**記事抜粋**:
━━━━━━━━━━━━━━━━━━━━━━━━━━━━━━
高年齢者の雇用状況と来春にも努力義務化が予定される70歳までの就業機会確保

通常国会において、改正高年齢者雇用安定法案が審議され、2021年4月にも70歳までの就業機会確保が努力義務化される方向となっています。そこで今回は厚生労働省の令和元年「高齢者の雇用状況」の集計結果から現在の高齢者雇用の状況を見た上で、改正法案の概要についてとり上げます。

1.65歳定年の状況と66歳以上働ける制度のある企業の状況

①65歳定年の企業

今回の集計結果をみると、定年を65歳にする企業は27,713社(対前年2,496社増加)で、報告した企業全体の17.2%となっています。企業規模別にみると、以下のようになっており、企業規模に関わらず、65歳定年としている企業がこの1年間で概ね1割増加していることが分かります。

  • 中小企業:25,938社(対前年2,253社増加)報告した中小企業全体の17.9%
  • 大企業:1,775社(対前年243社増加)報告した大企業全体の10.6%

②66歳以上働ける企業

66歳以上働ける制度のある企業は49,638社(対前年6,379社増加)で、報告した企業全体の30.8%を占めています。企業規模別にみると、以下のようになっています。

  • 中小企業:45,392社(対前年5,693社増加)報告した中小企業全体の31.4%
  • 大企業:4,246社(対前年686社増加)報告した大企業全体の25.3%

また、66歳以上働ける制度のある企業の状況をみると、報告した全企業の上位3つの制度は「基準該当者を66歳以上まで継続雇用する」が10.3%、「その他の制度で66歳以上まで雇用する(※)」8.8%、「希望者全員を66歳以上まで継続雇用する」6.8%となっています。※「その他の制度で66歳以上まで雇用する」とは、希望者全員や基準該当者を66歳以上まで継続雇用する制
度は導入していないが、企業の実情に応じて何らかの仕組みで66歳以上まで働くことができる制度を導入している場合を指しています。
━━━━━━━━━━━━━━━━━━━━━━━━━━━━━━
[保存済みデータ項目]

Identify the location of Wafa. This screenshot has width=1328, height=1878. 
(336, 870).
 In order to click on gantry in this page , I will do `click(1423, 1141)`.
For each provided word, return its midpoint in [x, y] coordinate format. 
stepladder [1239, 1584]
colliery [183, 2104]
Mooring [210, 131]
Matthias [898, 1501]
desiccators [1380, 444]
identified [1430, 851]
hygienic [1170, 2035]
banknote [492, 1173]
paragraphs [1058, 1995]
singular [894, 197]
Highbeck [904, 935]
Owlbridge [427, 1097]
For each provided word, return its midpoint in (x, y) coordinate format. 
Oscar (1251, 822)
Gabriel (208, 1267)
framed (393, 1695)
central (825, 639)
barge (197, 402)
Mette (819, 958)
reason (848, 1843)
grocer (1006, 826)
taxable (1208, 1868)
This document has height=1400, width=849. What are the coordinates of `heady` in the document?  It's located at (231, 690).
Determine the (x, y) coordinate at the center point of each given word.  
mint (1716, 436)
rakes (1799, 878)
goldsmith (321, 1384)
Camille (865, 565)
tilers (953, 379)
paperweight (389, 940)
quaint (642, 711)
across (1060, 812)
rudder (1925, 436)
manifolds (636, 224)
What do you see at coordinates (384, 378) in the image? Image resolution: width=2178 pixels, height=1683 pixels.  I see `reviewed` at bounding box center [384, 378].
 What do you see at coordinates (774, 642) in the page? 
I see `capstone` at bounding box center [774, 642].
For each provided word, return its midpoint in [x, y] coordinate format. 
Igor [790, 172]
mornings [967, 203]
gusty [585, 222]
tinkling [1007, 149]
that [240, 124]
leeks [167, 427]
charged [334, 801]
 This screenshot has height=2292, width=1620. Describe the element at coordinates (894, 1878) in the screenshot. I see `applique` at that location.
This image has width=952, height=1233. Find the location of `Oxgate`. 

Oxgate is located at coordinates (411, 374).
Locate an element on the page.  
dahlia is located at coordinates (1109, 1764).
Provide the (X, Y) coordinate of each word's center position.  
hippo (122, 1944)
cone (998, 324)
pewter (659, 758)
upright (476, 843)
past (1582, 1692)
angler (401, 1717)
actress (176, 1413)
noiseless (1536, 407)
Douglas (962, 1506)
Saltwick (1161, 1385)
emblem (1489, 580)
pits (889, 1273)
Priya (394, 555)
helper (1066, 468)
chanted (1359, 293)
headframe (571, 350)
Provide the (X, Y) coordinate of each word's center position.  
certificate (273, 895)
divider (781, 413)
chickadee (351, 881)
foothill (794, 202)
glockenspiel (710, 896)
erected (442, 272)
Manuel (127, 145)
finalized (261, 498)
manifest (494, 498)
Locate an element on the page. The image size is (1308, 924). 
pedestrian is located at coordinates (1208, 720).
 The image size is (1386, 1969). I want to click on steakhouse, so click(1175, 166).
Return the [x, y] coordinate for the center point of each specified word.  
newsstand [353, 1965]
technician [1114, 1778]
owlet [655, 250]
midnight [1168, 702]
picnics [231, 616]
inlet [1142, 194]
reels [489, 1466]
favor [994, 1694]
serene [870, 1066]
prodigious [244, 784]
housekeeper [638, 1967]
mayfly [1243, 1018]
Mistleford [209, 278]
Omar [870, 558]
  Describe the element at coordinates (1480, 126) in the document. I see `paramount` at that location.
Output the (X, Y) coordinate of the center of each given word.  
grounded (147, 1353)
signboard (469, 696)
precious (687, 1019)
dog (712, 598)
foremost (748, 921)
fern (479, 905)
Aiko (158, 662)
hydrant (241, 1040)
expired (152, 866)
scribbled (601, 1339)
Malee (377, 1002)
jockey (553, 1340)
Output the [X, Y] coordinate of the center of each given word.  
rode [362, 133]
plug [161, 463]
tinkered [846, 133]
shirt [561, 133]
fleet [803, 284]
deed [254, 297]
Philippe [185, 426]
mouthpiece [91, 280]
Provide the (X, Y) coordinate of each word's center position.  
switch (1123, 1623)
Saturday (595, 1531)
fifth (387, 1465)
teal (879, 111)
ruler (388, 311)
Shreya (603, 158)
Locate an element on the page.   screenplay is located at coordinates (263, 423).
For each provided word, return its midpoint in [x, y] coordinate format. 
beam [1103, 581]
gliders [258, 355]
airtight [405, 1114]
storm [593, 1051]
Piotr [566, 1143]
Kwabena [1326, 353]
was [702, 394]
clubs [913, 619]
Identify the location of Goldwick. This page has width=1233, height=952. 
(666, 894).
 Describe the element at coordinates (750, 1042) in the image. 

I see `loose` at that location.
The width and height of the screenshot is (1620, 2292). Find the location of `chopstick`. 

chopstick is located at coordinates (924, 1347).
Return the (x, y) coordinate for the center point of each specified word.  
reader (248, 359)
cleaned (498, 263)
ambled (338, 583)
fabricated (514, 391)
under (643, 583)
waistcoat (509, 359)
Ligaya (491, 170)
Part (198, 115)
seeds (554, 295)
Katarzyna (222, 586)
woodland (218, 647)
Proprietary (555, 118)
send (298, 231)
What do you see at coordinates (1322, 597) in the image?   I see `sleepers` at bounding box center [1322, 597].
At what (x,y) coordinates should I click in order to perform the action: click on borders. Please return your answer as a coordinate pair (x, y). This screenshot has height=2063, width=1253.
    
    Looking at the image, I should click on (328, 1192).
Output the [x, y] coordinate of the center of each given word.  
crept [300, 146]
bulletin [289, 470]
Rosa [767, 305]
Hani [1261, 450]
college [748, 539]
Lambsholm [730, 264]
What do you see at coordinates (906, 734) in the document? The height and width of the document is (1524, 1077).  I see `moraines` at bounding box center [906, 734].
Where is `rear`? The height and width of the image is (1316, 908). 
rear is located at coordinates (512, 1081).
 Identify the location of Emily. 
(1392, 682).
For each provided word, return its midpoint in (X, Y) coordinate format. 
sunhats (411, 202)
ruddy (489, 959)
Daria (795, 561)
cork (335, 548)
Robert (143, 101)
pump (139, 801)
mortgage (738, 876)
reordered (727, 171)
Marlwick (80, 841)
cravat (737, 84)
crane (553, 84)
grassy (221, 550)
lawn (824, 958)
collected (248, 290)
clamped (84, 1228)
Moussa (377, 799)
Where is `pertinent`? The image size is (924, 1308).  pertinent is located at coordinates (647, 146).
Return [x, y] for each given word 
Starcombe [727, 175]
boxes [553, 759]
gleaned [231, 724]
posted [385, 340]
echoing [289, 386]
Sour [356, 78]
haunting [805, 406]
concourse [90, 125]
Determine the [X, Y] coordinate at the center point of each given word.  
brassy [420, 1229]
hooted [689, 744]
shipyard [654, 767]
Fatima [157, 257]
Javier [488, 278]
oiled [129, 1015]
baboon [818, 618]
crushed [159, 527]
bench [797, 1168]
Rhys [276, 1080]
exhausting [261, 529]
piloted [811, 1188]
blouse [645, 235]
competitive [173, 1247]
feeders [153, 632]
━━━━━━━━━━━━━━━━━━━━━━━━━━━━━━
高年齢者雇用に関する記事のうち、「通常国会において、改正高年齢」を含む語句で始まり「模別にみると、以下のようになっています。」で終わる部分を、「企業規模別にみると」を「規模別に見ると」に置き換えて書き直してください。

通常国会において、改正高年齢者雇用安定法案が審議され、2021年4月にも70歳までの就業機会確保が努力義務化される方向となっています。そこで今回は厚生労働省の令和元年「高齢者の雇用状況」の集計結果から現在の高齢者雇用の状況を見た上で、改正法案の概要についてとり上げます。

1.65歳定年の状況と66歳以上働ける制度のある企業の状況

①65歳定年の企業

今回の集計結果をみると、定年を65歳にする企業は27,713社(対前年2,496社増加)で、報告した企業全体の17.2%となっています。規模別に見ると、以下のようになっており、企業規模に関わらず、65歳定年としている企業がこの1年間で概ね1割増加していることが分かります。

  • 中小企業:25,938社(対前年2,253社増加)報告した中小企業全体の17.9%
  • 大企業:1,775社(対前年243社増加)報告した大企業全体の10.6%

②66歳以上働ける企業

66歳以上働ける制度のある企業は49,638社(対前年6,379社増加)で、報告した企業全体の30.8%を占めています。規模別に見ると、以下のようになっています。